Barcelona: Not just a tourist destination


This spring break I was given the chance to travel to Barcelona with McLean High School. Barcelona is a city in Spain that is known for attracting a large amount of tourists. While, yes, there are a number of cliche shops and stereotypical restaurants to eat near the beaches, the heart of Barcelona remains inside the city, where the churches, markets and art are located. Therefore, although Barcelona tends to gain a bad reputation for just being a “tourist destination,” it serves as a landmark for cultural in Spain.

Let me start off by saying I am not a particularly religious person. However, the “La Sagrada Familia” is not your typical church. Construction of the church began in the late 1800s by architect Antoni Gaudi, who combined Gothic and curvilinear forms in his design. On the outside, the church is covered by intricate stonework that are symbolic to the life of Christ. The walls inside the church are lined with colorful stain glass windows, which are representative of the diversity of Christianity. The church is a proud accomplishment of the city, who used their own taxpayer money to aid in its development.

The markets, on the other hand, are filled with busy vendors vying to sell their goods. As you walk through the stands, strong smells fill your nose while the noises of street musicians playing typical Spanish music fill your ears. The stands, equipped with everything from fresh fruit, meats, and nuts, to vibrant artwork and bright clothing, are run by the locals, who feel nothing but love for their city. The markets offer a more intimate interaction between tourists and the locals and, despite the language barrier, you are able to foster a connection that makes you feel as if you are getting the real Spanish experience.

The last part that really stood out to me was the art. On one of the last days I was in Spain I was able to attend the Pablo Picasso Museum. Picasso was a Spanish painter who is known for co-founding the Cubist movement. As I moved through the museum, I noticed that I was not only seeing a collection of art, but also memoirs from Picasso’s life. For instance, in one point in time, when he was experiencing intense depression, his artwork was only comprised of the color blue. Picasso, despite spending a majority of his adult in life in France, is still considered today as an important part of Spanish art identity. If you ever get the chance to go to Barcelona, I would suggest going to the Picasso Museum.
Overall, it is wrong to assume Barcelona is just city that caters to the tourist culture. It contains more than just shops and picture-taking opportunities. It is filled with a rich history that is still in the making, a diverse array of foods and music, and a population that loves their country more than anything.
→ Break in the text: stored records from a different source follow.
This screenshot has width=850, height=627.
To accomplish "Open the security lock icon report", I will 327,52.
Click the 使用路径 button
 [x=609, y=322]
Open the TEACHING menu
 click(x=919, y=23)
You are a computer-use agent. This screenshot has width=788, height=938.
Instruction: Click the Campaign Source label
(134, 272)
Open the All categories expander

The picture above depicts the outside of the “La Sagrada Familia,” a church that began construction in the late 1800’s by Antoni Gaudi. The church is located in the center of Barcelona.

The market above was filled with fresh fruits, vegetables, meats, chocolates, spices, and breads. However, other markets contain other commodities, such as paintings, clothing, and jewelry.

The mosaics were a part of “Park Guell,” an area designed by Antoni Gaudi that was intended to house locals. Instead, the area today has been converted into a park.